部屋の模様替えついでにと、モリシゲ(森繁)のダイニングテーブルを購入したので、不肖へそくりびと視点で気になったポイントをお伝えできればと思います。
記事タイトルの通り、モリシゲの家具を買うならヤフーオークションやモデルルーム落ちの中古ではなく、新品を大塚家具で買ったほうが良いと考えています。モリシゲを購入する場合、中古やアウトレットの展示品ではなく、新品を選んだほうが良い理由は、「漆」にあります。
モリシゲに息づく漆の伝統
「漆といえば香川県」
こう書くと、「え、輪島の石川県は?」とお思いの方もいらっしゃるかもしれません。実は、石川県が漆で名を馳せているのは蒔絵の分野、つまり金箔銀箔を使った装飾分野に偏っており、肝心の「塗りの技術」は断然香川県と言われています。
金箔銀箔で彩られた勇猛な鷲や龍、あるいは富士山、はたまた菊や紅葉といったわかりやすい煌びやかさを持つ蒔絵は、人々の口の端に上りやすい分野です。輪島が抜群の知名度を誇るのは、多分に蒔絵の性質に負った部分があります。また、石川県は京都をお得意様としていたこともあって、結果的に京都発の宣伝効果も高かったと言えるでしょう。

| データ部分 |

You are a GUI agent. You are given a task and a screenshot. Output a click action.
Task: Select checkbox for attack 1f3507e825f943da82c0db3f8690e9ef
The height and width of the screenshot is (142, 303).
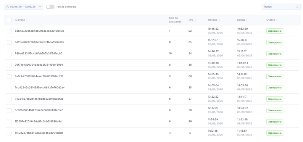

| 課題一覧 |
**1.** モリシゲの家具と漆についての本文から、次の一文を英語に訳してください。「モリシゲを購入する場合、中古やアウトレットの展示品ではなく、新品を選んだほうが良い理由は、「漆」にあります。」
**2.** モリシゲの家具と漆についての本文を、最後の文の後から書き継いでください。

| 解答 |
**1.** When buying Morishige furniture, the reason it is better to choose a new piece rather than a used one or an outlet display item lies in the "lacquer."

**2.**
一方で、香川県の塗りの技法は根本的な基礎技術となります。玉楮象谷(たまかじぞうこく)という一人の天才が築き上げた数々の技法が現在まで継承発展されており、それは家具の世界にも息づいています。「この龍、物凄く迫力ある。今にも飛び出してきそうだね!」というわかりやすい輪島の蒔絵とは違い、香川が誇る漆芸は「おっ、これは
象谷塗りだね、深いねえ!」などと誰もが口にすることなどまずあり得ない分野です。伝統工芸や漆に通じた人でないと伝わりづらい分野でもありますが、確かな漆芸の宝庫でもある土地、それが香川県です。
そして、そんな香川県を代表する家具が、モリシゲです。家具の分野、とりわけ和洋を併せ持つ家具として、これほど漆の伝統が息づく家具はモリシゲの他にありません。使用する木材にもこだわり、漆ではなくウレタンを施す天板部であっても、漆芸よろしく細かく幾層にも塗りを施しています。たとえウレタンであっても
通常の高級家具の倍の工程をかけているので、漆以外でも一切の手を抜かない職人の自負心が見て取れます。
漆を完成させるのは使い手
日本屈指の塗りが施されたモリシゲの家具ですが、漆なので当然、取り扱いには注意が必要です。
「漆の表情が完成するのは100年後」
そう言われるように、漆は製品として完成した時点で、新たなスタートを切っています。漆独特の味わいは職人の方が仕上げた瞬間が、再出発の時となります。
漆が施された塗り面は年月を経るにつれて漆がさらに奥深くへと沈殿していくので、結果、さらに透明度が増すことになります。つまり、漆は生きているのです。同時に、生きているが故に、漆には独自の手入れが必要となります。
たとえば、手で触れて塗り面に皮脂や汚れが付着した際、一般的には24時間以内に乾拭きで綺麗にするのがベストです。もちろん、神経質になる必要などありません。使ってこその漆器や漆家具ですから、このように、
べっとりと指紋が付いても、後で綺麗に拭き取れば良いだけのことです。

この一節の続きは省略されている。